Google Suit Fails To Expose Monopolistic Practices
By Thomas Lenard
(This piece was published in Investor’s Business Daily on March 29, 2012)
Antitrust officials in the U.S. and Europe act as if they’ve found their next Microsoft and seem ready to party like it’s 1999. At a Senate hearing last year, former antitrust division chief Thomas Barnett, representing Google’s competitors, accused Google of “using its extraordinary power to manipulate users and foreclose the ability of other sites to compete.” Yelp cofounder Jeremy Stoppelman wondered “whether new ideas can compete fairly” against Google. (Apparently they can; several weeks ago, Yelp had a very successful IPO). Both the chairman and the ranking member of the Senate Antitrust Subcommittee support the current Federal Trade Commission investigation.

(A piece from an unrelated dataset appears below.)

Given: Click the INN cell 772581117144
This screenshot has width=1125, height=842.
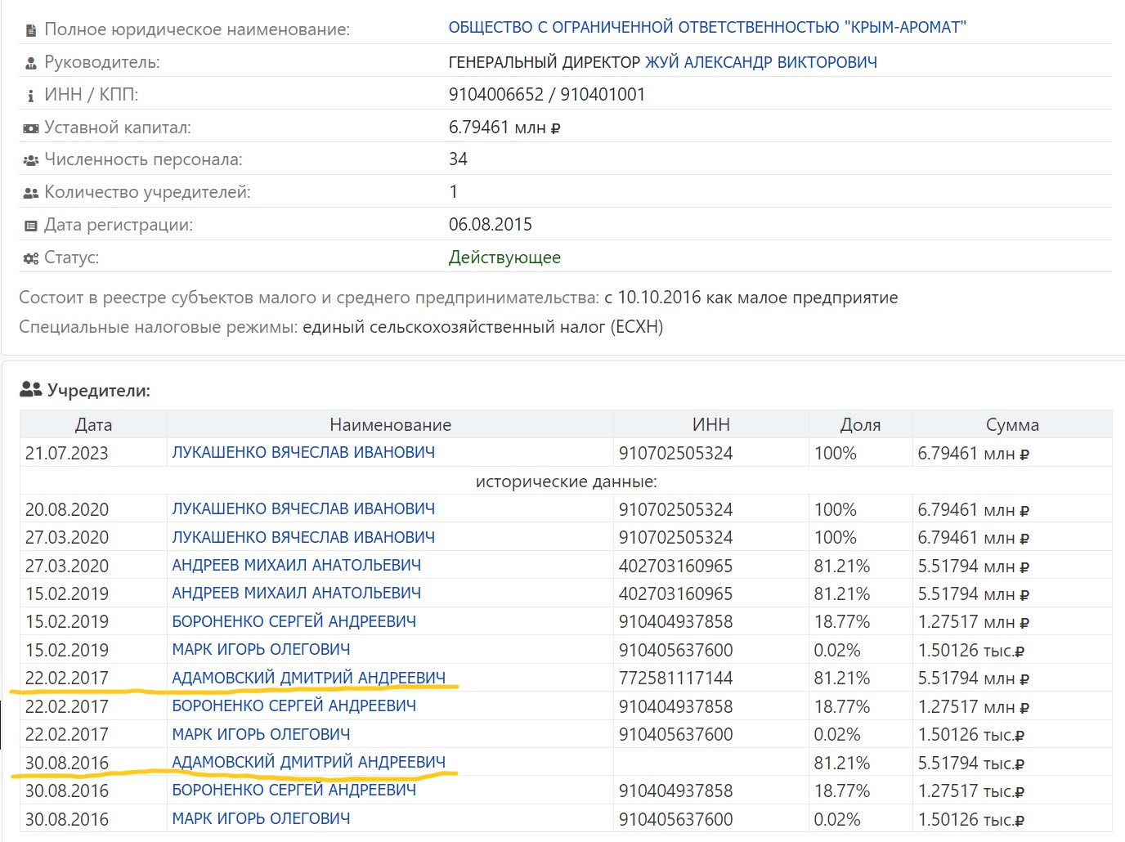Looking at the screenshot, I should 675,678.
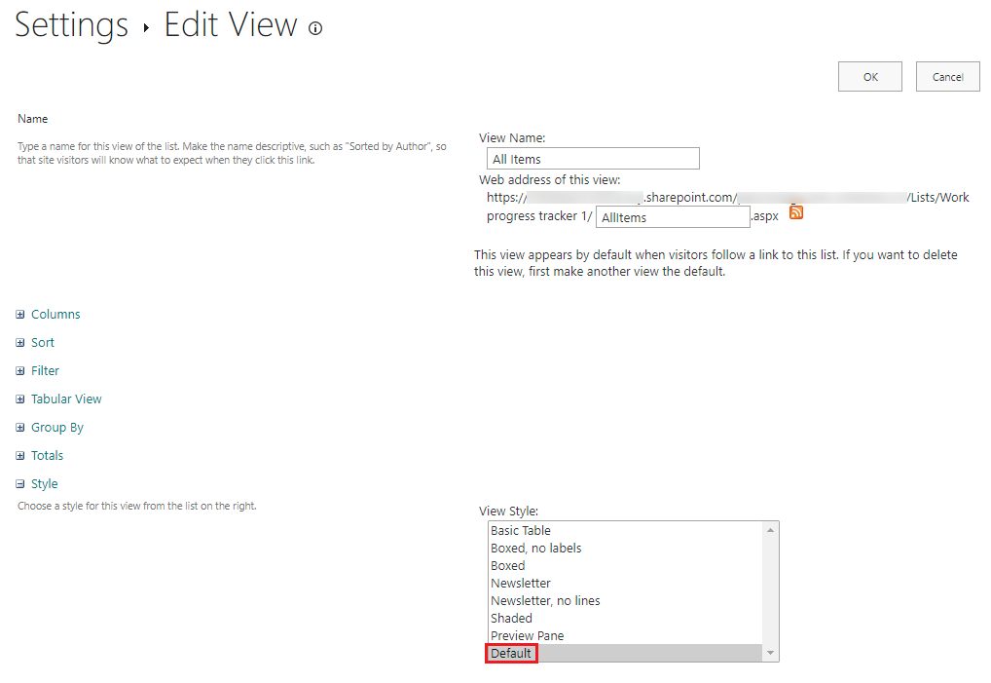Open the Settings breadcrumb link

(x=71, y=26)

And, why shouldn’t the authorities investigate? A lot of careers were made on the Microsoft case. But as tempting as a major Google case may be, the comparison to Microsoft falls apart on the facts and the law.
The principal allegation is that Google is competing unfairly against specialty sites like Yelp, Nextag, Amazon and Kayak, in order to maintain its own position-i.e., that Google is engaged in the same kind of practices Microsoft was convicted of a decade ago. So, is Google another Microsoft?